A resposta dos negros foi também a mais rápida contra a ditadura, em 1978, antes do surgimento dos partidos de esquerda, foi criado o MNU (Movimento Negro Unificado), que apresenta as principais pautas de reivindicações do povo negro na área social, política e econômica, além de denunciar o genocídio da população negra e a brutalidade policial.
No centenário da abolição e ano de uma nova Constituição, surge o Geledés, Instituto da Mulher Negra, que abre uma importante frente de luta e denúncia contra o racismo e pela valorização da cultura afro-brasileira.
“O espaço de consciência negra, de autoafirmação e empoderamento não acontece no individual. A transformação é resultado de grandes debates anteriores e coletivos. A discussão sobre o genocídio foi feita primeiramente por Abdias do Nascimento, fundador da FNB e do MNU. Quando a gente resgata que os nossos passos vêm de longe é para compreender que fazemos parte de um legado e tudo o que fizermos agora vai reverberar nas próximas gerações”, pontua Aline, coordenadora do MNU.
Movimento negro atual
A organização na luta pelos direitos dos negros atualmente é a principal estratégia na conquista de políticas afirmativas e antirracistas. “É fundamental para a minha geração compreender a luta do Movimento Negro nas últimas décadas para entender o processo atual. O MNU tem tido uma renovação importante com jovens reivindicando esse programa que exige um mundo com democracia para a população negra”, destaca Simone Nascimento, de 28 anos, membra do MNU de São Paulo.
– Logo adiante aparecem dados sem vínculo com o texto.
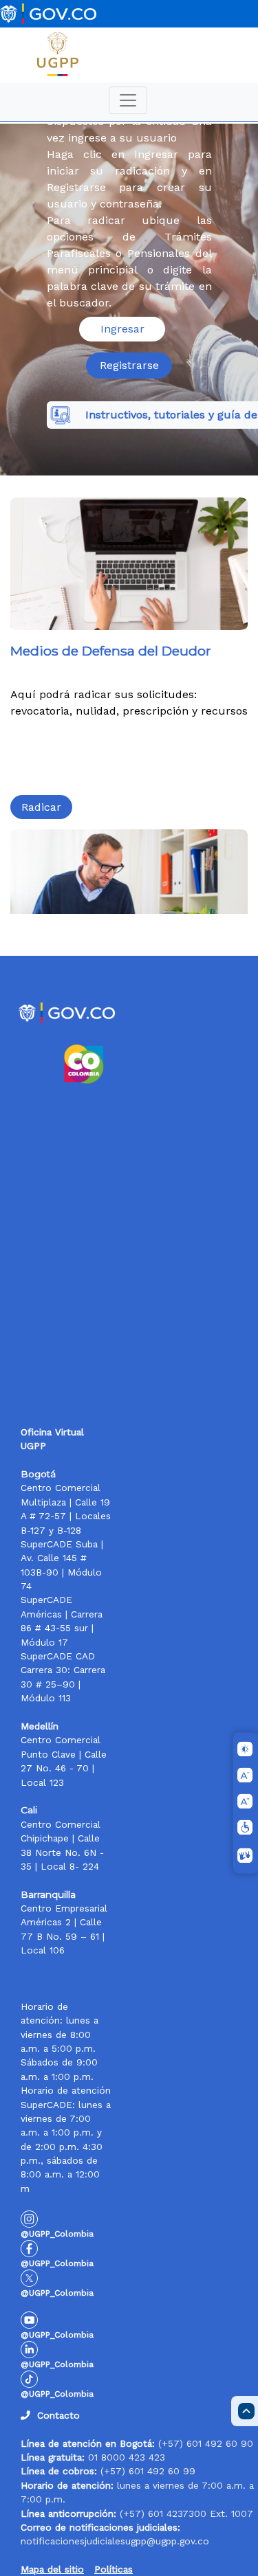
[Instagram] (29, 2218)
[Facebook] (29, 2248)
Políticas (113, 2569)
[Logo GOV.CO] (48, 13)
Simone destaca que o governo federal e a crise provocada pela pandemia da Covid-19 ampliaram os espectros de desigualdade para os negros. “O governo Bolsonaro com a extrema direita trouxe retrocessos e precarização. Aumentou o desemprego, a fome e a violência contra trabalhadores negros nas periferias. Por outro lado, teve uma resposta no fortalecimento da luta popular organizada. Todos os avanços sociais e constitucionais para melhorar a vida dos mais pobres foram construídos a partir da organização de base, apoiando um projeto político do povo negro”, explica.
Para a militância jovem do movimento negro, os embates sobre negritude estão numa fase de avanços e agendas comuns de luta, com a ocupação de espaços institucionais como as câmeras de vereadores, o que gera um contra-ataque. “O MNU construiu uma história que é atacada por personagens negros da direita como Sérgio Camargo [presidente da Fundação Cultural Palmares] e Fernando Holiday [vereador de São Paulo], que entram no debate da senzala ideológica, tentando polarizar a questão com o argumento do negro liberal e não consideram o racismo como ponto estrutural das desigualdades brasileiras, uma herança do colonialismo”, finaliza Simone.